東芝が中期経営計画の発表見送り 再建まだ波乱含み

経済インサイド
東芝は四日市工場で建設中の第6棟への設備投資を米ウエスタンデジタル(WD)と共同で行う(東芝提供)

 東芝が今春に予定していた中期経営計画の発表を見送り、年内を目標に来年度からの経営再建の道筋を示す「変革プラン」を策定する方向に転換をした。4月1日付で会長兼最高経営責任者(CEO)に元三井住友銀行副頭取の車谷暢昭(のぶあき)氏(60)が就任したのを機に、これまでの延長線上ではなく、一から再建策を練り直す。名門復活へ満を持して登板した車谷氏は、どんな青写真を描くのか-。

 「一種の変革が必要となるのに、やってはいけないのは中途半端な計画を出すことだ」

 車谷氏は4月早々、産経新聞のインタビューに応じ、方向転換の理由をこう説明した。

 もともとの中期計画は今春発表を想定し、昨年後半から策定に着手。

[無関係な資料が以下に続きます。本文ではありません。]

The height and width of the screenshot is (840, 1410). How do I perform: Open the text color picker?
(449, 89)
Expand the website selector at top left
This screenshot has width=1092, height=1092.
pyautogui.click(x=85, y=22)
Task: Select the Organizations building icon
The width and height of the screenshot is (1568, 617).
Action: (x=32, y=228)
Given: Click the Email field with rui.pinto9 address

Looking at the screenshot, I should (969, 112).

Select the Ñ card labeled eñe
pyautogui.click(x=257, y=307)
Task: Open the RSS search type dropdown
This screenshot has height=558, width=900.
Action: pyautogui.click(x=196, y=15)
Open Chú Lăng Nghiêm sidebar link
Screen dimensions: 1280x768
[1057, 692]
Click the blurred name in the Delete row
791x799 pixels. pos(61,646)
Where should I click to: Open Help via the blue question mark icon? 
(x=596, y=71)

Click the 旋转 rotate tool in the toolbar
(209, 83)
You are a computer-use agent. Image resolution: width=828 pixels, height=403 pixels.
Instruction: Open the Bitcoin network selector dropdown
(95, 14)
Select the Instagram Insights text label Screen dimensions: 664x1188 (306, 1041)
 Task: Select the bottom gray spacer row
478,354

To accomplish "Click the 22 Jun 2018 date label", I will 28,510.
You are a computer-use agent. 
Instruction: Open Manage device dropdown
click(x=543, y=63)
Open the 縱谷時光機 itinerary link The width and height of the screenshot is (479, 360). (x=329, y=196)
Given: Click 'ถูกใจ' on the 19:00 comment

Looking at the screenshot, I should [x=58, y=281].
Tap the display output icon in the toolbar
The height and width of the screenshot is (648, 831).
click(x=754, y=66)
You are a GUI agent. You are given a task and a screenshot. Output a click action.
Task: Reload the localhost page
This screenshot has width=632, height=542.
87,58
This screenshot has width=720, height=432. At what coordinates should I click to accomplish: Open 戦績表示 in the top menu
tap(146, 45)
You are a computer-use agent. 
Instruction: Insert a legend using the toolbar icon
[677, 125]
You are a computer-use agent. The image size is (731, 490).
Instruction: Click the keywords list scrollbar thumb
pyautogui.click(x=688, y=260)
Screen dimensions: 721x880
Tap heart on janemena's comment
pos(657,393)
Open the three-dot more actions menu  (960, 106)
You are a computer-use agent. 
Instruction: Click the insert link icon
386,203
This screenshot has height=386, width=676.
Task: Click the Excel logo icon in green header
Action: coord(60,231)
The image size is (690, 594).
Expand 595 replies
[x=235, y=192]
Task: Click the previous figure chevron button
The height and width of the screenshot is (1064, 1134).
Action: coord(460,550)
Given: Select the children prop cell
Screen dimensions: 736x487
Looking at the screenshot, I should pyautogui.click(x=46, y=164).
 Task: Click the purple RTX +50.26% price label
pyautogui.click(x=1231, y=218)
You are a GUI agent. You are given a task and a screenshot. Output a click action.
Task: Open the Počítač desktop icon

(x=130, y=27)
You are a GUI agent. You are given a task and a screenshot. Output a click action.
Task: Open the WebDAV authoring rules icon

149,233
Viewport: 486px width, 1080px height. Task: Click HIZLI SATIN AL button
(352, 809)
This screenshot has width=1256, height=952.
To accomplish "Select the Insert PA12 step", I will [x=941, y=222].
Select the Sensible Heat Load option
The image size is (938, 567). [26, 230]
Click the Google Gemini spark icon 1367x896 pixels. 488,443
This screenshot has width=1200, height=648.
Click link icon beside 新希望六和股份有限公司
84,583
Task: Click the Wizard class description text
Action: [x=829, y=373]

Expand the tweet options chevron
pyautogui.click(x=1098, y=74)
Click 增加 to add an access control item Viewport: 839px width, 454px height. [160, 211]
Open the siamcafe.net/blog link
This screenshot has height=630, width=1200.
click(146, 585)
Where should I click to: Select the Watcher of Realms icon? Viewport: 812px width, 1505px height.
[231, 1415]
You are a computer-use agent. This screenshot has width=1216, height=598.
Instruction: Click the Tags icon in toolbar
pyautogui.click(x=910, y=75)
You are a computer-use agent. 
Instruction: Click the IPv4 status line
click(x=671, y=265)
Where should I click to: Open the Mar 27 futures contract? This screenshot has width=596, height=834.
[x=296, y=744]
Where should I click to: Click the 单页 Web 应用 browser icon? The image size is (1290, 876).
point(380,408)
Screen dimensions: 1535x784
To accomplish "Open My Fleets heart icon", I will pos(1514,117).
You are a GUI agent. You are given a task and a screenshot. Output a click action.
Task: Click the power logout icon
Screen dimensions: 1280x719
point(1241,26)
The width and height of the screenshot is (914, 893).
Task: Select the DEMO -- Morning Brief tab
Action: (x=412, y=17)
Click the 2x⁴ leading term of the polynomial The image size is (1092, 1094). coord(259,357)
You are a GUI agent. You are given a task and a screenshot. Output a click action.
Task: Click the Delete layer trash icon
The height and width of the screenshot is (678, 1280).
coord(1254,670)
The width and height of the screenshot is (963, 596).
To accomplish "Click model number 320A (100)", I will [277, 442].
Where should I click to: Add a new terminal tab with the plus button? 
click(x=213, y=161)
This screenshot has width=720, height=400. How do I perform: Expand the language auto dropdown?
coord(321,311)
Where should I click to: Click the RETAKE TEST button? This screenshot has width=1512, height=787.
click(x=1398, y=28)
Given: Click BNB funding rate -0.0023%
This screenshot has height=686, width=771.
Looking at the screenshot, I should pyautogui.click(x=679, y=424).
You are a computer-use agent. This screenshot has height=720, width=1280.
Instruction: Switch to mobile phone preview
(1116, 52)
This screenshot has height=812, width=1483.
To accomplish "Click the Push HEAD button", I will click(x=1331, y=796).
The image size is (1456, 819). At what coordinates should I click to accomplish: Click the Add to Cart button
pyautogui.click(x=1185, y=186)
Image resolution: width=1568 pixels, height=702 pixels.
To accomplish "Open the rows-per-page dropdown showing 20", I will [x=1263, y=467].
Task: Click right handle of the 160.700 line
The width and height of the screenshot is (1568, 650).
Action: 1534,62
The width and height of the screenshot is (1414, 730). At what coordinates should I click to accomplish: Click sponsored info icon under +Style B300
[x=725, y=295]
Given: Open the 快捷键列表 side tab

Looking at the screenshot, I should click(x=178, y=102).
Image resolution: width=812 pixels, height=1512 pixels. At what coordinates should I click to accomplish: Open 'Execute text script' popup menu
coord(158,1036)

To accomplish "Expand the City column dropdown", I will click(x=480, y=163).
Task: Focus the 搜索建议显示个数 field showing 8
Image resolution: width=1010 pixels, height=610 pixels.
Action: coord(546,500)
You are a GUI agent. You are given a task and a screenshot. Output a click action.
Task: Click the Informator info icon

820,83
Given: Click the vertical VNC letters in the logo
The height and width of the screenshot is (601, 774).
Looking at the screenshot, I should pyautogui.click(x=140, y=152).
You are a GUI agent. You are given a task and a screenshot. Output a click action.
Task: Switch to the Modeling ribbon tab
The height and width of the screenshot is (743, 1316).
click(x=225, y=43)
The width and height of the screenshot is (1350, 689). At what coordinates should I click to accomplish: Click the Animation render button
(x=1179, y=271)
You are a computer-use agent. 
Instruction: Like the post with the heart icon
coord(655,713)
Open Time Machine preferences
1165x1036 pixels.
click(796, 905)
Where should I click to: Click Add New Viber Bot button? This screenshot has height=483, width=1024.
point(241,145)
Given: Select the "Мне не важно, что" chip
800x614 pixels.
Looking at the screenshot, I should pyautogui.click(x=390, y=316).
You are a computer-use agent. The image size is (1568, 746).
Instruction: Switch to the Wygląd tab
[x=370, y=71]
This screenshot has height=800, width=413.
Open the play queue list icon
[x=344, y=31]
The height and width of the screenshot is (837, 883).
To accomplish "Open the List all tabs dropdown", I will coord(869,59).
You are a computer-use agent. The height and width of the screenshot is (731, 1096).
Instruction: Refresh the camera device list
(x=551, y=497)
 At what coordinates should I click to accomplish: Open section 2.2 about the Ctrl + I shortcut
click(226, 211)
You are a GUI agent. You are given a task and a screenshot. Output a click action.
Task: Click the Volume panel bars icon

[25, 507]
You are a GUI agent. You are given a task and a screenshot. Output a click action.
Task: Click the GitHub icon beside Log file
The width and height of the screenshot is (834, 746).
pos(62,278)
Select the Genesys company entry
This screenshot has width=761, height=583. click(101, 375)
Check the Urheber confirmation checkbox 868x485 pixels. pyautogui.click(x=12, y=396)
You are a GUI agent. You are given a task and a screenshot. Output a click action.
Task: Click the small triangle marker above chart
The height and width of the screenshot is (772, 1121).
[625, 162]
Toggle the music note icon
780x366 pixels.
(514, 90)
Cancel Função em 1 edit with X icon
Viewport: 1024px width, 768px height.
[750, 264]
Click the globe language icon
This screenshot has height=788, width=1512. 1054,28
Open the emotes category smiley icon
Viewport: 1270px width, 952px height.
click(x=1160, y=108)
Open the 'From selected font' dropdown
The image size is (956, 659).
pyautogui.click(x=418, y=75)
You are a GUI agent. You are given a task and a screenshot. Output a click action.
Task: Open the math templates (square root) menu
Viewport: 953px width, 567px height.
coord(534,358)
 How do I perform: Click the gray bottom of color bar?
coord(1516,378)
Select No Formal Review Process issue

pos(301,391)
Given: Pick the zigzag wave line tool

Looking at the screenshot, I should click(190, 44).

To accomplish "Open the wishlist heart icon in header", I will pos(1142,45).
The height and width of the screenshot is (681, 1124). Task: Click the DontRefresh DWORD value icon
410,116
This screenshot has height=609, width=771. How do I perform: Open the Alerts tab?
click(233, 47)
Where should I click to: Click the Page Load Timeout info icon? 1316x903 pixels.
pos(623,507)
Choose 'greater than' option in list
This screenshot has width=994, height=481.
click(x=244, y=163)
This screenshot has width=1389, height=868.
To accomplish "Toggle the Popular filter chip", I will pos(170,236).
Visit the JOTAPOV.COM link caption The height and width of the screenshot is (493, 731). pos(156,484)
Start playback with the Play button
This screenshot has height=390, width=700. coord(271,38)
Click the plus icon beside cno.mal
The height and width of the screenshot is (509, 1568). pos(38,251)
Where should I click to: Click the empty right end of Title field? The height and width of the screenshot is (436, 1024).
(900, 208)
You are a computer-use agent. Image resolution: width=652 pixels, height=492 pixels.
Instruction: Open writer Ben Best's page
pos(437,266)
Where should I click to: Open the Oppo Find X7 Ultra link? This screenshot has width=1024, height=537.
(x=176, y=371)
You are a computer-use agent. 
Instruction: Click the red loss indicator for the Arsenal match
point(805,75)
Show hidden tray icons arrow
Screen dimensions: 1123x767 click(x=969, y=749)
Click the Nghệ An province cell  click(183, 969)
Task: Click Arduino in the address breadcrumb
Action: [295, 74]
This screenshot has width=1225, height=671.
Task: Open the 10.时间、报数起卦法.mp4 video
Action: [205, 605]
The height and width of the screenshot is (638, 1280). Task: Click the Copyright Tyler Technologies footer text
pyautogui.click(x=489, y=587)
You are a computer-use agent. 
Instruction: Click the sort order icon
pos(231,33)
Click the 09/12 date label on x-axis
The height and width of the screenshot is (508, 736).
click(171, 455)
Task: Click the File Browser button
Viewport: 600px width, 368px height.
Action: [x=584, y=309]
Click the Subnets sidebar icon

昨年11月の平成29年9月中間決算の記者会見では平田政善専務が「早期に売上高営業利益率(本業のもうけを示す営業利益の売上高に占める割合)5%」「社会インフラで利益の出せる会社に」と大まかな方向性を打ち出していた。

 だが、これらはいずれも年明けに車谷氏のトップ就任が決まる前までの構想。車谷氏が“ダメ出し”をしたのではと勘ぐってしまうが、車谷氏は「ベストプラクティス(最善の手法)をみんなで努力してつくりたい」と発展的な転換を強調した。

 車谷氏は、本社に経営企画部などから10~20人単位のチームを編成。今後は事業部なども含め100~200人単位の全社プロジェクトとする意向で、5カ年の計画を年内に公表する。

 「一番詳しい事業部長や現場にプランをつくってもらい、膝詰めでモデルをつくっていく」。車谷氏が現場にこだわる背景には自身が銀行出身で事業会社の経験がないこともありそうだが、これまで世界初の数々の技術を生み出してきた東芝のDNAこそが、早期復活の鍵とみているからにほかならない。

 だが、再建への課題は山積している。経営危機のたびに有望事業を売却し、稼ぎ頭の半導体メモリー子会社「東芝メモリ」も売却を前提に「非継続事業」とした結果、30年3月期の売上高はピーク時の半分の3兆9000億円に減り、営業利益もゼロの見通しだ。

 昨年12月の大型増資で3月末の債務超過を解消したが、「財務的に再建のスタートラインに立っただけで道筋は見えていない」と危機感を募らせる。

 こうした中、車谷氏は今後策定する「変革プラン」でどのような具体策を見据えているのか。「コスト」「事業構成」「ビジネスモデル」という3段構えの変革がプランの肝になる。

 まず、挙げるのが基礎体力の強化、すなわち高コスト体質の是正だ。車谷氏は東芝を「極端な人員余剰はないが、売上高原価率が他社に比べて非常に高い」と分析する。単純にいえば、調達価格が高く、製品の販売価格が提供価値に比べて安いということだ。「経営難の企業はここが甘く、ベースの収益力が落ちていることが多い」と言い切る。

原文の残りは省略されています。